TEXT PASSAGE:
::::::::::

URLs need to be (more) cacheable

Bug #681471 reported by Michael Nelson
6
This bug affects 1 person
Affects Status Importance Assigned to Milestone
Ratings and Reviews server
Fix Released
Undecided
Michael Nelson
software-center (Ubuntu)
New
Undecided
auto-mvo-1

Bug Description

When initial discussions for RNR started, we talked about caching of URLs for reviews etc., and I think it was for that reason that mvo/barry went with the long urls with the language, distro, series in the URL.

But bug 673948 indicates that we have the following additional complexities:

1) for reviews of a particular package we'll need to batch the results rather than returning all the results (note, pagination could also be added to the urls without too much trouble /en/ubuntu/hardy/+binary/mypackage/page/1/ - so in this respect it may be worthwhile)
2) for review stats the client will need to request a set of stats based on what the client wants to display in the UI (ie. user searches for 'game') (eg. /en/ubuntu/hardy/+review-stats/package_names/foo,bar,blah,url,encoded,of,course/ - if the client always requests the same number of items in alphabetical order, we may get a decent cache hit rate?)

While we're there, it would be great to make the templates/tests independent of the urls (using reverse etc.)

Revision history for this message
Michael Nelson (michael.nelson) wrote :

While on the subject of URLs, I'm keen for the following additional changes - let me know if you disagree :)

1) Rename the app itself from reviewsapp ( a (django) application for reviews) -> appreviews ( (desktop) application reviews).
2) Change the root url from reviews -> appreviews
3) ReviewModeration plural resource would then be /appreviews/moderations/ (we can use the language, origin, distroseries as *optional* filtering - currently the url requires them)
4) ReviewModeration singular resource at /reviewsapp/moderations/{id}/ (to which we can redirect after a moderation approval/rejection)

Revision history for this message
Matthew Paul Thomas (mpt) wrote :

(2) You'll be able to rate not just applications, but any software, e.g. fonts, themes, developer libraries. So I think it would make more sense to leave it as just /reviews.

::::::::::

Element and text location data:
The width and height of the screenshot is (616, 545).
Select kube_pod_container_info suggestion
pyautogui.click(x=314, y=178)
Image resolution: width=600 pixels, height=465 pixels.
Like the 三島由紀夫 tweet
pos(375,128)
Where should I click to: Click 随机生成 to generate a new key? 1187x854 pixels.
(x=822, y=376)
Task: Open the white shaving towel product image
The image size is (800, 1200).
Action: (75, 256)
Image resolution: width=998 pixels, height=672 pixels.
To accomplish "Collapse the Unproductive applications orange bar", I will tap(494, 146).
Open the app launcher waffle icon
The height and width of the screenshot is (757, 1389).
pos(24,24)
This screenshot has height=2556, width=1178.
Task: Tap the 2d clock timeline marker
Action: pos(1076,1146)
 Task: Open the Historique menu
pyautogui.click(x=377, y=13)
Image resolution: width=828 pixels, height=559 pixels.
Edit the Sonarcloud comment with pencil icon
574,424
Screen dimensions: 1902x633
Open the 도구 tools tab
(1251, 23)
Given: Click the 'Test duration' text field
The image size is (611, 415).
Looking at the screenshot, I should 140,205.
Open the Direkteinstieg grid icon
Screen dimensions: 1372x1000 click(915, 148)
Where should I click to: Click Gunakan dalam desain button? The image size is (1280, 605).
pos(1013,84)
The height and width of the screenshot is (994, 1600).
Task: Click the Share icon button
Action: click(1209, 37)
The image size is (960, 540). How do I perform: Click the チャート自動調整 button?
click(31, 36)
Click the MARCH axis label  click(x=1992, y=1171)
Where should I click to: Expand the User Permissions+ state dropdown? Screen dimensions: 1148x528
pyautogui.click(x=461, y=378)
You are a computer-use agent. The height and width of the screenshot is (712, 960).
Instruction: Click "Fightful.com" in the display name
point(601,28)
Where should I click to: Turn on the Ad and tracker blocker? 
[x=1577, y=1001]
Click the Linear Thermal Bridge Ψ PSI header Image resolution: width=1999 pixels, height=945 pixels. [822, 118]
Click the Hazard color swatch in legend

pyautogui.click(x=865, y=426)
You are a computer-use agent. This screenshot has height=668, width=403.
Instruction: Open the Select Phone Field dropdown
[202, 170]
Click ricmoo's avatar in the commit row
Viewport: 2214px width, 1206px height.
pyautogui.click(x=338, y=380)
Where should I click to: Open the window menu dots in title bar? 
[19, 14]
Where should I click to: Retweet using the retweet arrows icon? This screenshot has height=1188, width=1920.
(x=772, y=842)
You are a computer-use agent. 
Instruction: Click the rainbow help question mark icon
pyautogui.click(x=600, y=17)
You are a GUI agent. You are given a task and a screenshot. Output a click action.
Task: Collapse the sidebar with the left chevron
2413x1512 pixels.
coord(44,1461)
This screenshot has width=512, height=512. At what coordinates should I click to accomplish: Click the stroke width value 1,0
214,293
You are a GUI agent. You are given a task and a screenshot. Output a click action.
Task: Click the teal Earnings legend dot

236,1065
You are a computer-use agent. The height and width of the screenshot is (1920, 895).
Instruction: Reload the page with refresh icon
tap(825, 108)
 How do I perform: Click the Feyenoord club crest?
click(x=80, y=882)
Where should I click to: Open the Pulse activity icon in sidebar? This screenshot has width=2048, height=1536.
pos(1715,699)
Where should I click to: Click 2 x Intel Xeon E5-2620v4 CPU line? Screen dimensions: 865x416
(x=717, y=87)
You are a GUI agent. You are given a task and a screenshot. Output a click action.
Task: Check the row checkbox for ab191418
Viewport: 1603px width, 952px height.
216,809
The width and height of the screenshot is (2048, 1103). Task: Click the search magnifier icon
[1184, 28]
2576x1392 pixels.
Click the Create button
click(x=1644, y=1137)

::::::::::

TASK PROMPT:
List every URL path in the bug report on cacheable URLs that begins with a slash. The records are separate material from the bug report above.

SOLUTION TO THE PROBLEM:
- /en/ubuntu/hardy/+binary/mypackage/page/1/
- /en/ubuntu/hardy/+review-stats/package_names/foo,bar,blah,url,encoded,of,course/
- /appreviews/moderations/
- /reviewsapp/moderations/{id}/
- /reviews